**What needs to be done**.
In the entries that follow, find each line with the word "stats" and copy it.
○ ○ ○ ○ ○
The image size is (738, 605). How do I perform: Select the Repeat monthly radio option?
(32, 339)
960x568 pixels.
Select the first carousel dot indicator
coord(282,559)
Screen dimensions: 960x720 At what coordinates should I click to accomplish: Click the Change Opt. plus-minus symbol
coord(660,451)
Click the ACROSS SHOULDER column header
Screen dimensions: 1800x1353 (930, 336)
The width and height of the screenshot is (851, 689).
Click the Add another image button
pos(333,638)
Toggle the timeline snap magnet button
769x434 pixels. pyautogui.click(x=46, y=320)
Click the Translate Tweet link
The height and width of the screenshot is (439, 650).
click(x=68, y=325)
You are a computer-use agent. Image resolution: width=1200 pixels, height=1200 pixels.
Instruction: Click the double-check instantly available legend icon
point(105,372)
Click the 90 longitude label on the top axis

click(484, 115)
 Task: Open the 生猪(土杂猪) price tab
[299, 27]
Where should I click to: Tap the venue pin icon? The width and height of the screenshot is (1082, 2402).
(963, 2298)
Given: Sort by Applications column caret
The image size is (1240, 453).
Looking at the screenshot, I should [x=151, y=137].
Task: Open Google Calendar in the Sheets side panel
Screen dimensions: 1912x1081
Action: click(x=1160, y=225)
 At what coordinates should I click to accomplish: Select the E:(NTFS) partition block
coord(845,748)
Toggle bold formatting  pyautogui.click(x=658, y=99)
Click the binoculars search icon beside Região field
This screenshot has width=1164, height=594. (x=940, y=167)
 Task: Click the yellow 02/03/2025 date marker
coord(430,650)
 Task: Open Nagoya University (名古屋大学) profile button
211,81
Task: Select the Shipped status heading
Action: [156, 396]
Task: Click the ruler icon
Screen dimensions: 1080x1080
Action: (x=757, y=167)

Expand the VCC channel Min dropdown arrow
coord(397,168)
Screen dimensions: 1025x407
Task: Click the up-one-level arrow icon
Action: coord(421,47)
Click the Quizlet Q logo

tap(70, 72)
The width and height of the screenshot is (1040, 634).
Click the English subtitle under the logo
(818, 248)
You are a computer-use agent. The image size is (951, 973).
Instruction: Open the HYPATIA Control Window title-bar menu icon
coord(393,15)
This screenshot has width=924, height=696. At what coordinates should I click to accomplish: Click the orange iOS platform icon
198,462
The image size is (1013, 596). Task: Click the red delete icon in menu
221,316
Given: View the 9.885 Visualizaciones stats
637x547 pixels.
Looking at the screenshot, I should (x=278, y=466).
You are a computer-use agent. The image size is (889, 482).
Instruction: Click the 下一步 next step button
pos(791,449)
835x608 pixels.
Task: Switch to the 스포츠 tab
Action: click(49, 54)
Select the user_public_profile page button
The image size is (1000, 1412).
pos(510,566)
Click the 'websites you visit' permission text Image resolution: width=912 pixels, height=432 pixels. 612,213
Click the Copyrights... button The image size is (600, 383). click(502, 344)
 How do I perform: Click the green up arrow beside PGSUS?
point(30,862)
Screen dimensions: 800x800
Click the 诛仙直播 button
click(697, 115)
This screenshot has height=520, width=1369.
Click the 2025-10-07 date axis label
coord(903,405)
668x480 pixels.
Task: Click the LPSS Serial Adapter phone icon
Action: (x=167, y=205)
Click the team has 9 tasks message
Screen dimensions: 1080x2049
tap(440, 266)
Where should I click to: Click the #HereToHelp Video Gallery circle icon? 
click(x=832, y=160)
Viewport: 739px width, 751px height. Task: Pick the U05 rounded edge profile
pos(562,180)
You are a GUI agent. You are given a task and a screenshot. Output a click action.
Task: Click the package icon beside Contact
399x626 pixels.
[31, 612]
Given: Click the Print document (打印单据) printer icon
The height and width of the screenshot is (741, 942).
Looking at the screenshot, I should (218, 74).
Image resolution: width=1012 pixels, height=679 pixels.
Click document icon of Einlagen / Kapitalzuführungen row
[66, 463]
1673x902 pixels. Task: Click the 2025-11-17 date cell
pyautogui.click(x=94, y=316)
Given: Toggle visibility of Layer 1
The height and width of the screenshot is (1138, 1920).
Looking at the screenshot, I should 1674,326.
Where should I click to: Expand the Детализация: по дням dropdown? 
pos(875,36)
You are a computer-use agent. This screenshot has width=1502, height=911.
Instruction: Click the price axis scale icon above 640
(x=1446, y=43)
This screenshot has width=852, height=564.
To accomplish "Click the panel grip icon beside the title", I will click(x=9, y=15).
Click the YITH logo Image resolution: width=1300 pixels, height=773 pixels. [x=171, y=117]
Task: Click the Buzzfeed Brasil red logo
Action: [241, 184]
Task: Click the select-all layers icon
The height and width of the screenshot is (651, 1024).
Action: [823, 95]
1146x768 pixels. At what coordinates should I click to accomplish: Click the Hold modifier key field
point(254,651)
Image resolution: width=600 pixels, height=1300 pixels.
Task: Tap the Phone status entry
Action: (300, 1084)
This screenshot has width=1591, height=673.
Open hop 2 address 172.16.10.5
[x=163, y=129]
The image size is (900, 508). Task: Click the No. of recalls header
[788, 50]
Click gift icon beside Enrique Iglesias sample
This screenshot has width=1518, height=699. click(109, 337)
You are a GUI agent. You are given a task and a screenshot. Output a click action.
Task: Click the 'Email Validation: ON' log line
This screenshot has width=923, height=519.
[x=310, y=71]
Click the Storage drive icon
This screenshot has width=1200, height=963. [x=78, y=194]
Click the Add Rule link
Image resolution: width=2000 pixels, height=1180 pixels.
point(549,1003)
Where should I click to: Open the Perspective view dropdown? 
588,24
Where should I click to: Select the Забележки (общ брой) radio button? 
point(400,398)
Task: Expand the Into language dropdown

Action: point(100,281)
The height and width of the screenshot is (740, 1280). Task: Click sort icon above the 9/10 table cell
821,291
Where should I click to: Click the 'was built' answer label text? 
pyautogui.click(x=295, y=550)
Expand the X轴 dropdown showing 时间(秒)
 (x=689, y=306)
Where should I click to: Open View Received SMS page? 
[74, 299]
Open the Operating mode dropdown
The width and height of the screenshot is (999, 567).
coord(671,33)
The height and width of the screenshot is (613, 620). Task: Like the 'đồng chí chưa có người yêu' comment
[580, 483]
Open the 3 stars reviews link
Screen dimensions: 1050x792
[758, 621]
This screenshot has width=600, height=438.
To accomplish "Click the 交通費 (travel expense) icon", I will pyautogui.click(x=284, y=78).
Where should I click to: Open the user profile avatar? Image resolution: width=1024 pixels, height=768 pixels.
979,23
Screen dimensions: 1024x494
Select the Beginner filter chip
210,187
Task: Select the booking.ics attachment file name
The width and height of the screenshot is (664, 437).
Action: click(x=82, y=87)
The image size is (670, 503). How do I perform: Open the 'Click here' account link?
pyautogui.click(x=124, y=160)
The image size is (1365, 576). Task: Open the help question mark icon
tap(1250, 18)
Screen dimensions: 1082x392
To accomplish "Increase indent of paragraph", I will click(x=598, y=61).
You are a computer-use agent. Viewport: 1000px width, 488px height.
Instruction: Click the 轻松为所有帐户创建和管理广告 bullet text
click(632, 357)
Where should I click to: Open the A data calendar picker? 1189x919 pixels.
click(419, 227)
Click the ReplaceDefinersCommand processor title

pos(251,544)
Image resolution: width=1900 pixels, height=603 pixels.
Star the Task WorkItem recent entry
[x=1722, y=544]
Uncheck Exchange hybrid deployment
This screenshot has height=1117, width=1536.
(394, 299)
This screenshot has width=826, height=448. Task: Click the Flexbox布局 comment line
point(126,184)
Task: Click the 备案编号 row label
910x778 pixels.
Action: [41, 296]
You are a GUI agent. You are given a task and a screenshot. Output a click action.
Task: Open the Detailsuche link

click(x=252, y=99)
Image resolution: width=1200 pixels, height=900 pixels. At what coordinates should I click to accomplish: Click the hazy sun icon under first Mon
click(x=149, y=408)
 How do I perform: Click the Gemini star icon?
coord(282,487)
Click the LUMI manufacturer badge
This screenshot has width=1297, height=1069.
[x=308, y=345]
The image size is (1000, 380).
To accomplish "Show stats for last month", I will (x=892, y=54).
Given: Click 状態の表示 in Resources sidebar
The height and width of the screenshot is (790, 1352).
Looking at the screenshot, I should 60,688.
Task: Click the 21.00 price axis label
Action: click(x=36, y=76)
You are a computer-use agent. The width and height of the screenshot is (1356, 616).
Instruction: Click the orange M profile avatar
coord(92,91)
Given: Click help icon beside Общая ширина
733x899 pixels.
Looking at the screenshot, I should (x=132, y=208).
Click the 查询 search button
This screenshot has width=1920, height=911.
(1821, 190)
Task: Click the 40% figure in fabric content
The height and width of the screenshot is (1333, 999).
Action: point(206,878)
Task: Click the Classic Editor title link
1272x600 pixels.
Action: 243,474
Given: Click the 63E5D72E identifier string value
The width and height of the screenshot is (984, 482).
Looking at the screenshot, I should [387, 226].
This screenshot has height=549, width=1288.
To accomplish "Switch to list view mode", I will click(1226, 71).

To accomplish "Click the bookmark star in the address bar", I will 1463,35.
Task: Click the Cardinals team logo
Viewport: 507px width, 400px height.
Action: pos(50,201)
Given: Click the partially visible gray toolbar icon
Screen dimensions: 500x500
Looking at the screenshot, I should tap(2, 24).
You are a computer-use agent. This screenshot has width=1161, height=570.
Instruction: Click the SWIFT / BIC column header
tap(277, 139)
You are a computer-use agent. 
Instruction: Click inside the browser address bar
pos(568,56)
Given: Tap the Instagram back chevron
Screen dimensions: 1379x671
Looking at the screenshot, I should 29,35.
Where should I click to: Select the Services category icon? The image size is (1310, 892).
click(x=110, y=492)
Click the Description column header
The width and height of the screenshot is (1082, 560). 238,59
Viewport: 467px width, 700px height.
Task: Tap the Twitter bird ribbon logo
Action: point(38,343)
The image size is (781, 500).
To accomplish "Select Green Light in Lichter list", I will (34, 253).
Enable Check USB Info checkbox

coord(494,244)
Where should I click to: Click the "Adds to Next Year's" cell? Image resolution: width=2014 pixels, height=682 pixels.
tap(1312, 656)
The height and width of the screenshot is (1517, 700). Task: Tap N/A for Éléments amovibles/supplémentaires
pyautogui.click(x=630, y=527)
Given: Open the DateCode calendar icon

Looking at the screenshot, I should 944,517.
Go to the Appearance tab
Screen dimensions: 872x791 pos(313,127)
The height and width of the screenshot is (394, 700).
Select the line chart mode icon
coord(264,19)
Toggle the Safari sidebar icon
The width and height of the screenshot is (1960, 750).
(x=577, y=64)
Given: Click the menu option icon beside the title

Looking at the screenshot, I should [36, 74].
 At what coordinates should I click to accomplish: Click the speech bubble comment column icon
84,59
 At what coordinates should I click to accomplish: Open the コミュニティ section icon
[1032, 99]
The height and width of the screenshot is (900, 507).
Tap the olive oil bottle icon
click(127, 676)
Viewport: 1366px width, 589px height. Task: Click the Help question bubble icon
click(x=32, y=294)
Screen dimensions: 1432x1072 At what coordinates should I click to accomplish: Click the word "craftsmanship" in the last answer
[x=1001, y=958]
○ ○ ○ ○ ○
**Your solution**.
Given: View the 9.885 Visualizaciones stats
To accomplish "Show stats for last month", I will (x=892, y=54).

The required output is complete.